(Stored data entries)
_ _ _

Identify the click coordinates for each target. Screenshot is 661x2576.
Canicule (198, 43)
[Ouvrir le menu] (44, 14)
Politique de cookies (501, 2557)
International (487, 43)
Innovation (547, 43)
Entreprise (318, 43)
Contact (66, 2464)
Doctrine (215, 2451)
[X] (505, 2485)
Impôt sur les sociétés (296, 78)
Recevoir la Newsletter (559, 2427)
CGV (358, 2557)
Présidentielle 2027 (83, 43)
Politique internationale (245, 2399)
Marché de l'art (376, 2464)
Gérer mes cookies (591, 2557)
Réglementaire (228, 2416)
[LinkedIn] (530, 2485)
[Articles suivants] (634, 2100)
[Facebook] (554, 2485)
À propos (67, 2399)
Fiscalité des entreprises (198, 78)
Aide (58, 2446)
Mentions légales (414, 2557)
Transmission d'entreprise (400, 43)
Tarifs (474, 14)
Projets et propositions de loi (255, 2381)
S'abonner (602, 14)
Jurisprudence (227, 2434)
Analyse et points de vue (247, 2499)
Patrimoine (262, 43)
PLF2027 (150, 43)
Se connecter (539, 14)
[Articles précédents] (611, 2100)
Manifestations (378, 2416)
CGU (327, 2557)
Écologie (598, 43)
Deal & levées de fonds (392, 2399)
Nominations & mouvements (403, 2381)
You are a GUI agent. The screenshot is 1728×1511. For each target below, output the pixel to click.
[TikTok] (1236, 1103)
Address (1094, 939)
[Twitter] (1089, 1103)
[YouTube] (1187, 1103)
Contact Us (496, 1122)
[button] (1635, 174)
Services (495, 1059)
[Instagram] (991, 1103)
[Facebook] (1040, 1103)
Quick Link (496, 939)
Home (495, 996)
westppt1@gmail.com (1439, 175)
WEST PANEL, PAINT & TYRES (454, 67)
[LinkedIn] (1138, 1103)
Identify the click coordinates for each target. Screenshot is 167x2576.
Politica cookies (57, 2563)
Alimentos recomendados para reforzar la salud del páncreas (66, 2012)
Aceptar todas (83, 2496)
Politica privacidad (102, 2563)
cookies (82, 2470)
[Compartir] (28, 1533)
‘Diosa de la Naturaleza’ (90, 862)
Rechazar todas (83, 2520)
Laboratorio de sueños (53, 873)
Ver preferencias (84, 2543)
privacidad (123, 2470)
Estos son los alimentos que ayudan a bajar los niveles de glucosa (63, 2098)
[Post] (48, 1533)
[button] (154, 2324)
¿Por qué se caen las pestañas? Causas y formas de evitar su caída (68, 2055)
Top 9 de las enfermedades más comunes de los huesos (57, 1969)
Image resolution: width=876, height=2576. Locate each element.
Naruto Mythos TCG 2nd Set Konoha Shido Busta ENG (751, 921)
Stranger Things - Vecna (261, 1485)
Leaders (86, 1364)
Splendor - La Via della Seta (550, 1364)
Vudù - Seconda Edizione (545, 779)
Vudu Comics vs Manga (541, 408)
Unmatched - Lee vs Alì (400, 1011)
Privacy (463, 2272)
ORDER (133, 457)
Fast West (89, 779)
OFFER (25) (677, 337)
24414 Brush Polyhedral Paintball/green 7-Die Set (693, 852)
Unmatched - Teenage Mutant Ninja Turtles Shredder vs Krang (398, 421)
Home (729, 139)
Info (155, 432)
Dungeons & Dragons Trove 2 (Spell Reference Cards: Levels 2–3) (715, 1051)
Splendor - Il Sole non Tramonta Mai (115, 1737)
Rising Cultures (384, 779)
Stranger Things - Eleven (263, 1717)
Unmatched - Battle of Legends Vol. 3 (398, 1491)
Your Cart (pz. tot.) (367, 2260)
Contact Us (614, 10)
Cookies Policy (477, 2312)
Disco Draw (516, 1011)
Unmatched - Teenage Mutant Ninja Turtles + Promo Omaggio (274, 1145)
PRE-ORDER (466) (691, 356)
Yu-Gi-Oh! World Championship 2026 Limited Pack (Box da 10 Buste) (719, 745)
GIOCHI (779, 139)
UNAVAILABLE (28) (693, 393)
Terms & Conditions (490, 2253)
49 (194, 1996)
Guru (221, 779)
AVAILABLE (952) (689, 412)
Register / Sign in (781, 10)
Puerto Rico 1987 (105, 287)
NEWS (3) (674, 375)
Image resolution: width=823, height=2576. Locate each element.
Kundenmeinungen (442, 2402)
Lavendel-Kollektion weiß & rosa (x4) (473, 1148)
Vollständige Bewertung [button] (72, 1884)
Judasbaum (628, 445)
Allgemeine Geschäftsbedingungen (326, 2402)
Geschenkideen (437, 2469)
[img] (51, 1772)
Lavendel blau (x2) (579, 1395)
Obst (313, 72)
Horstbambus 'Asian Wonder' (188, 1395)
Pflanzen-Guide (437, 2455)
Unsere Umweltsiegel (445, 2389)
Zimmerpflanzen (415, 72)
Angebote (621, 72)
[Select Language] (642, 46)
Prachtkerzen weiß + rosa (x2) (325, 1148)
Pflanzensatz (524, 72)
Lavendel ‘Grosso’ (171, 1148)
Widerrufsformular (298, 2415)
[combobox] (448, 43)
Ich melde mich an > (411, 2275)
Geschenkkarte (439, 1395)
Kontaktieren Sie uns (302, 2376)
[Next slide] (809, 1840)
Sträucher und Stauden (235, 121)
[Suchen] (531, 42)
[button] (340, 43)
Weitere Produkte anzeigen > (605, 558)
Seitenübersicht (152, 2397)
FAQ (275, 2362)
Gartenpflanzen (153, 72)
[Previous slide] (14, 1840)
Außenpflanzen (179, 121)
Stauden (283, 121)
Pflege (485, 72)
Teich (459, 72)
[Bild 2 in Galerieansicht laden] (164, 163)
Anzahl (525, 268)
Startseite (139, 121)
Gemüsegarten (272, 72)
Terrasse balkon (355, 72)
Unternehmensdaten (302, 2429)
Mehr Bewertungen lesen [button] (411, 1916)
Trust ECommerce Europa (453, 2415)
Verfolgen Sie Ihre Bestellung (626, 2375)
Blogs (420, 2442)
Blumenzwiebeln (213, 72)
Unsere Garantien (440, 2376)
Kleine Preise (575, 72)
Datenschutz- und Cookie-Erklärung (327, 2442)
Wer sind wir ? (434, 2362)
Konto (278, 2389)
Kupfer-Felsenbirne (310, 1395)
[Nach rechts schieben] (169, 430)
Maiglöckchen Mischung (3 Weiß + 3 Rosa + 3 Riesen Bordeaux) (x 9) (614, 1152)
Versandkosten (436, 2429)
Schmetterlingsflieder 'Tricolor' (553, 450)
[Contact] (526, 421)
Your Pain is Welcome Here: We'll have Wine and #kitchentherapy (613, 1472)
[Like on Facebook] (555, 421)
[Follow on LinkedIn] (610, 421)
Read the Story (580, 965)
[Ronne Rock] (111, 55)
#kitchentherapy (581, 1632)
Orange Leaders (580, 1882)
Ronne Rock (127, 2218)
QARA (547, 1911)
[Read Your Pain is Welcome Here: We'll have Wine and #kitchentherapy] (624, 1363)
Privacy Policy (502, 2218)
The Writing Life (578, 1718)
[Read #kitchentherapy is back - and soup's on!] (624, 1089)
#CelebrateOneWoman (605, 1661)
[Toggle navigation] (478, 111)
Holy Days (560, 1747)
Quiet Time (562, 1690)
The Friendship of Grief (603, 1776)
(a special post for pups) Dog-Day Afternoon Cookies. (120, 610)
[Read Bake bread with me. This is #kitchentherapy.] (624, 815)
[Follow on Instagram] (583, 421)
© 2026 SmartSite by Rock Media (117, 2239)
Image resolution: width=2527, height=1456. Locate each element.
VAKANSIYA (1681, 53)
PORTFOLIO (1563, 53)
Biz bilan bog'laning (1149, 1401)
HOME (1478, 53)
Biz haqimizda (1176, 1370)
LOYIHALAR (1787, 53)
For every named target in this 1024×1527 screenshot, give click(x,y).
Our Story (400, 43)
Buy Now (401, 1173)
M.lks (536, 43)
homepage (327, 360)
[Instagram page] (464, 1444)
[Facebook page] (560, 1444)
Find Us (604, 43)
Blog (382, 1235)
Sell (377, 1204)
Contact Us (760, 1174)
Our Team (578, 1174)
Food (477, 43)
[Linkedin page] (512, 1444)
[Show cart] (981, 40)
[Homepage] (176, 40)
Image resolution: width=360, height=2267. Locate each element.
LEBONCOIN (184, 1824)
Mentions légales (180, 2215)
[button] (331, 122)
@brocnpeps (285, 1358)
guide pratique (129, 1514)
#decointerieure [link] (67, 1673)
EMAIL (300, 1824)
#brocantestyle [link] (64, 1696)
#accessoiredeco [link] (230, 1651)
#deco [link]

_ _ _

▶ **WHAT THIS TASK INVOLVES**
Beginning at the line above that contains "WEST PANEL, PAINT & TYRES (454, 67)", return each line exactly through the line that contains "Disco Draw (516, 1011)", and no others.

▶ **OUTPUT FOR THIS EXERCISE**
WEST PANEL, PAINT & TYRES (454, 67)
[LinkedIn] (1138, 1103)
Identify the click coordinates for each target. Screenshot is 167x2576.
Politica cookies (57, 2563)
Alimentos recomendados para reforzar la salud del páncreas (66, 2012)
Aceptar todas (83, 2496)
Politica privacidad (102, 2563)
cookies (82, 2470)
[Compartir] (28, 1533)
‘Diosa de la Naturaleza’ (90, 862)
Rechazar todas (83, 2520)
Laboratorio de sueños (53, 873)
Ver preferencias (84, 2543)
privacidad (123, 2470)
Estos son los alimentos que ayudan a bajar los niveles de glucosa (63, 2098)
[Post] (48, 1533)
[button] (154, 2324)
¿Por qué se caen las pestañas? Causas y formas de evitar su caída (68, 2055)
Top 9 de las enfermedades más comunes de los huesos (57, 1969)
Image resolution: width=876, height=2576. Locate each element.
Naruto Mythos TCG 2nd Set Konoha Shido Busta ENG (751, 921)
Stranger Things - Vecna (261, 1485)
Leaders (86, 1364)
Splendor - La Via della Seta (550, 1364)
Vudù - Seconda Edizione (545, 779)
Vudu Comics vs Manga (541, 408)
Unmatched - Lee vs Alì (400, 1011)
Privacy (463, 2272)
ORDER (133, 457)
Fast West (89, 779)
OFFER (25) (677, 337)
24414 Brush Polyhedral Paintball/green 7-Die Set (693, 852)
Unmatched - Teenage Mutant Ninja Turtles Shredder vs Krang (398, 421)
Home (729, 139)
Info (155, 432)
Dungeons & Dragons Trove 2 (Spell Reference Cards: Levels 2–3) (715, 1051)
Splendor - Il Sole non Tramonta Mai (115, 1737)
Rising Cultures (384, 779)
Stranger Things - Eleven (263, 1717)
Unmatched - Battle of Legends Vol. 3 (398, 1491)
Your Cart (pz. tot.) (367, 2260)
Contact Us (614, 10)
Cookies Policy (477, 2312)
Disco Draw (516, 1011)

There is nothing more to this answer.